Soil erosion rates assessed by RUSLE and PESERA for a Chinese Loess Plateau catchment under land‐cover changes

Abstract

ABSTRACTOn the Chinese Loess Plateau, soil erosion models are often employed to predict erosion rates and responses to land‐use/‐cover changes (LUCCs). Previous Loess Plateau studies employed individual models with specific emphases but model comparisons have not been undertaken so the relative performance of different models is not known. In this study we employed two extensively applied models (RUSLE and PESERA) to investigate the impact of LUCCs during 1990–2000 and 2000–2011 on soil erosion rates for a typical Loess Plateau catchment (i.e.
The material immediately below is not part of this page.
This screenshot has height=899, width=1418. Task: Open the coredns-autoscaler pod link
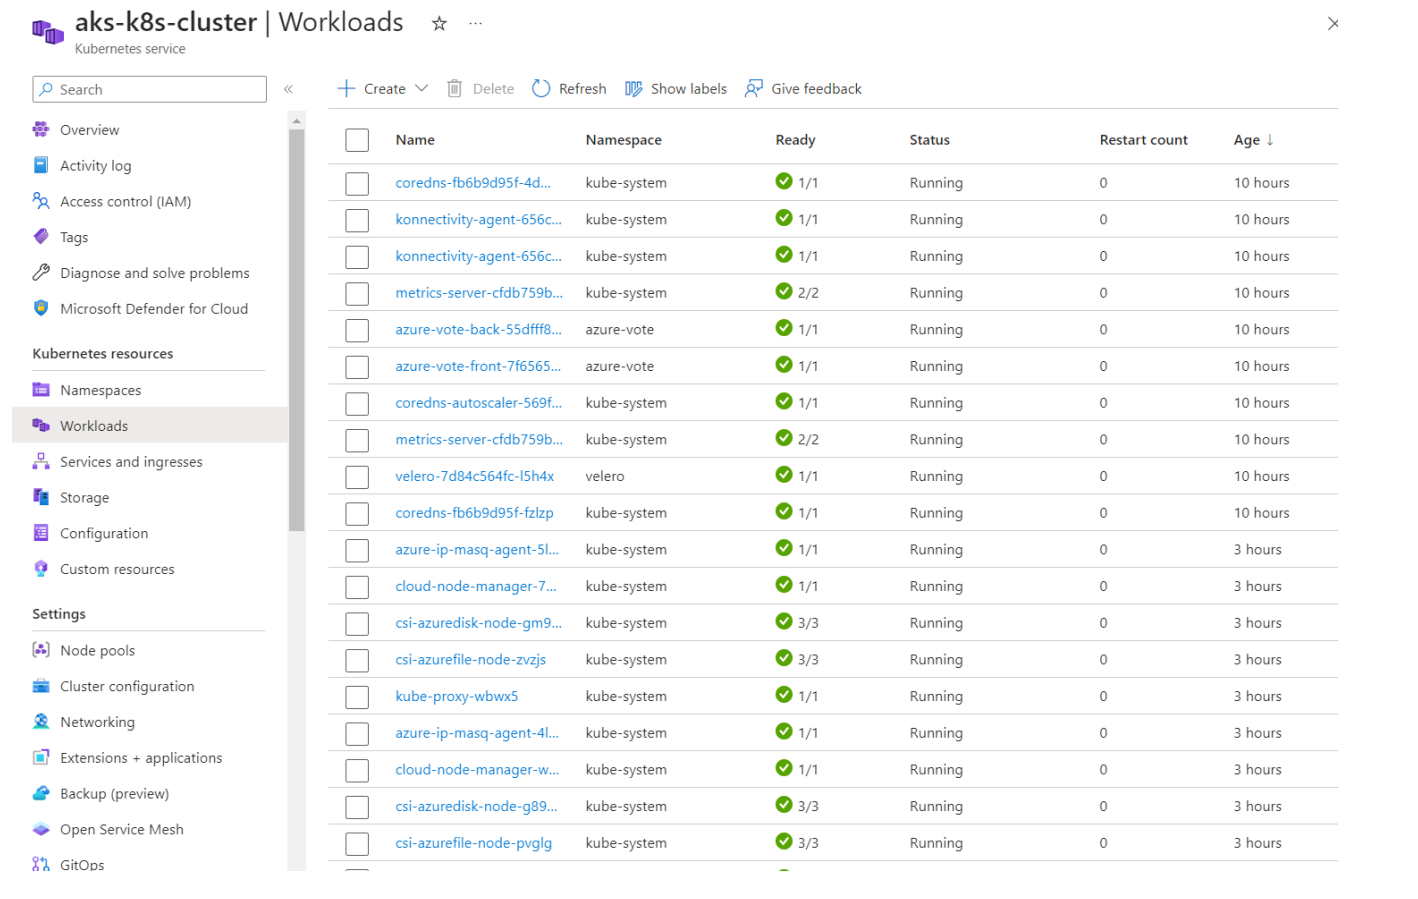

Huangfuchuan), and compared their modelling results. Land‐cover patterns for 1990, 2000 and 2011 were derived from Landsat images. The catchment was dominated by grassland (over 70%) and experienced considerable LUCCs: vegetation coverage increased from 38.3% in 1990 to 48.7% in 2011. Modelling results suggested that mean soil erosion rates of the catchment increased under the 1990–2000 LUCC and decreased under the 2000–2011 LUCC. Sandy land and scrubland were found to suffer from most severe soil erosion and thus should be the focus of future conservation work. Mean soil erosion rates on steep slopes (i.e. > 25°) were predicted to increase under the 2000–2011 LUCC, implying that further work is still needed to study soil erosion processes and their conservation on steep slopes. Model comparisons showed that RUSLE predictions were higher than PESERA predictions for most areas (particularly for steep slopes), and the former were generally closer than the latter to check‐dam sediment yield measurements. RUSLE and PESERA results were not linearly correlated, possibly due to differences in their underlying principles and their sensitivity to crucial parameters – RUSLE is more sensitive to slope gradients while PESERA is more sensitive to vegetation coverage. PESERA needs improvement to better account for steep slope erosion processes on the Loess Plateau, while RUSLE needs improvement in the description of vegetation effects. © 2019 John Wiley & Sons, Ltd.